— Objectives —
**a)** In the correspondence on Islamic finance, print everything from "Over breakfast in" down to "your thoughts insha'Allah." without altering a word.
**b)** Carry on the correspondence on Islamic finance, beginning immediately after its final line.

Over breakfast in Pasadena, you advised me "not to become involved in what is happening" and to "get on with producing an alternative instead". But look what has happened because of our detachment. A monster has been created, very purposefully, and it will now require a huge effort to overcome. As for the idea that we only need to devise a workable alternative to the present paradigm, this I am afraid ignores the present political realities. The most powerful patrons of Islamic banking are not interested in such a thing. Their whole purpose is to suppress workable interest-free alternatives, and thus protect their golden goose.
Looking forward to hearing your thoughts insha'Allah.
Wassalam
London

Muhammad Nejatullah Siddiqi:
I am so glad you read that paper.
When I was in Jeddah I had discussions with, among others, the late Sami Homoud, the supposed introducer of murabaha in Islamic finance. From his practical experience in Amman he told me there are things that cannot be done through 2 tier mudarabah. One example: financing the laying down of a sewage system in part of Amman. The benefits for which charges can be collected from users are spread over, say, 75 years but the cost has to be met NOW. Think how problematic it is to mobilize capital on a profit-sharing basis. So they opted for a murabaha model.
Modern financing needs can not all be met by a simple 2 tier model. Secondly debt or credit has always played a role in financing. The real question is of discovering a proper mix, a balanced model.
Many of the ills of modern monetary and financial system can be cured by reforming the monetary system by making new money creation FIRMLY linked to real wealth generation, to production of goods and services. I tried to make this point in my Riba, Bank Interest and Rationale of its Prohibition (available at www.irti.org).
Who are the 2 scholars willing to look back?

— Records —
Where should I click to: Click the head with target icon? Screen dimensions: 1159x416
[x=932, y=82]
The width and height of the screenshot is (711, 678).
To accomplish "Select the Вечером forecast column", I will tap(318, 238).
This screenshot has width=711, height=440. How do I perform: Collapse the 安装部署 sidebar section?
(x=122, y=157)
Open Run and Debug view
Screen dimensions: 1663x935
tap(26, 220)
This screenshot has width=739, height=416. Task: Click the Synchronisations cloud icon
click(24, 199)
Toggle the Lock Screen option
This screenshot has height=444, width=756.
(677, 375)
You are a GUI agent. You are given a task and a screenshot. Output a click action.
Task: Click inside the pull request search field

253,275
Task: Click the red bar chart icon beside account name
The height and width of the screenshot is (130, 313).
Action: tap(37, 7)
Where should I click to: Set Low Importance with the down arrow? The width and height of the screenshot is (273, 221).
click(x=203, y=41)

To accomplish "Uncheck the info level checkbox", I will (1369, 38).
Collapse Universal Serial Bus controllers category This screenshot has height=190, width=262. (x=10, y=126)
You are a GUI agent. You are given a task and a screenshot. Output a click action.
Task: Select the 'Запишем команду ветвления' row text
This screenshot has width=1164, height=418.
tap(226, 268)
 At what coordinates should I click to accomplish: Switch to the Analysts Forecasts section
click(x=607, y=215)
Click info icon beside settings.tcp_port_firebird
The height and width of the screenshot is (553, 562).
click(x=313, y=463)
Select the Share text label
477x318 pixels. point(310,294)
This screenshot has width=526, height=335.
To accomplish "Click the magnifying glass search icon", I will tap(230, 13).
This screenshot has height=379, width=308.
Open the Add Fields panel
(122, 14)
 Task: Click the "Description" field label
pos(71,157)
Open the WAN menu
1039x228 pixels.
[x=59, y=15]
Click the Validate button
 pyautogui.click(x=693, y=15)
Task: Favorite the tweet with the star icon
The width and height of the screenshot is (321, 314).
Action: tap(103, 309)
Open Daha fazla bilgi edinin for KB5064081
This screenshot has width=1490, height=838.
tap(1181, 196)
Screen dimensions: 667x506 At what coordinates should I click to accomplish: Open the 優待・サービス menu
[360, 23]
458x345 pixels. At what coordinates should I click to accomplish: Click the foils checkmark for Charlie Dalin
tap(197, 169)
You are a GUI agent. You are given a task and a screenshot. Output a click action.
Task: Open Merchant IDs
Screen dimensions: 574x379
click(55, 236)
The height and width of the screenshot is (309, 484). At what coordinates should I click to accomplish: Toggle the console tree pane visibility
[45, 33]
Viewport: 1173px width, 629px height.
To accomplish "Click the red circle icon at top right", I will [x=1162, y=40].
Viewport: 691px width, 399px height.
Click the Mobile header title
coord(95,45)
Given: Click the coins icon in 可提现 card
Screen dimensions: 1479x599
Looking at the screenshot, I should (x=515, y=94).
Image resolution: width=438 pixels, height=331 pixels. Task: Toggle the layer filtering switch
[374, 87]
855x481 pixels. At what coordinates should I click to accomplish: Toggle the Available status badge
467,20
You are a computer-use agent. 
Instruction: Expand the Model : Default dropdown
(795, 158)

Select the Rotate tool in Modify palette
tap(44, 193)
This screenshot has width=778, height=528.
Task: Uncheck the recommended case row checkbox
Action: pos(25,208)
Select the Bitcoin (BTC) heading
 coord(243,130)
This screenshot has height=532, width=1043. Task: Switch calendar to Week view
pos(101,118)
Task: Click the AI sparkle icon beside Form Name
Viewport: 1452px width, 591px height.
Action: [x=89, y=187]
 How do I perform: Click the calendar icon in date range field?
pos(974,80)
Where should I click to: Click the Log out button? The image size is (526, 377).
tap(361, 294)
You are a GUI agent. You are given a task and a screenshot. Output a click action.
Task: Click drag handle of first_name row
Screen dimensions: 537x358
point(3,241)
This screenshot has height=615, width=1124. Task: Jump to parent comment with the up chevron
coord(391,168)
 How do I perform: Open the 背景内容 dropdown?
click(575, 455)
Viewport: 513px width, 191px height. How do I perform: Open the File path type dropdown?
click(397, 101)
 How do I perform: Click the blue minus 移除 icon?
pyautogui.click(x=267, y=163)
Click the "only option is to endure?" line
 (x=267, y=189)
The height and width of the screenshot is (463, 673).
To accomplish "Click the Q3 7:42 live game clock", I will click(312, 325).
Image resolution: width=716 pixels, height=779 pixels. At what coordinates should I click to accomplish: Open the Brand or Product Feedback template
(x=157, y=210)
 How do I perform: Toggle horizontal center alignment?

— Solved tasks —
**a)**
Over breakfast in Pasadena, you advised me "not to become involved in what is happening" and to "get on with producing an alternative instead". But look what has happened because of our detachment. A monster has been created, very purposefully, and it will now require a huge effort to overcome. As for the idea that we only need to devise a workable alternative to the present paradigm, this I am afraid ignores the present political realities. The most powerful patrons of Islamic banking are not interested in such a thing. Their whole purpose is to suppress workable interest-free alternatives, and thus protect their golden goose.
Looking forward to hearing your thoughts insha'Allah.

**b)**
M.N.Siddiqi
California

Editor:
[Like you] I have also made the point regarding "theory following practice". This has been a typical feature of the interest-based sector for some time. Here, the theories that are promoted most are the ones that provide the establishment with the justifications it needs to carry on with business-as-usual. They are excuses more than theories, of course. Last time I was at the IDB, I witnessed a gathering of scholars responding to a request from upon high that they find a way of justifying a murabahah price that could be fixed after contract signing. The words "according to a benchmark" stuck in my mind especially. You can guess what the benchmark was, and indeed the purpose of the whole exercise.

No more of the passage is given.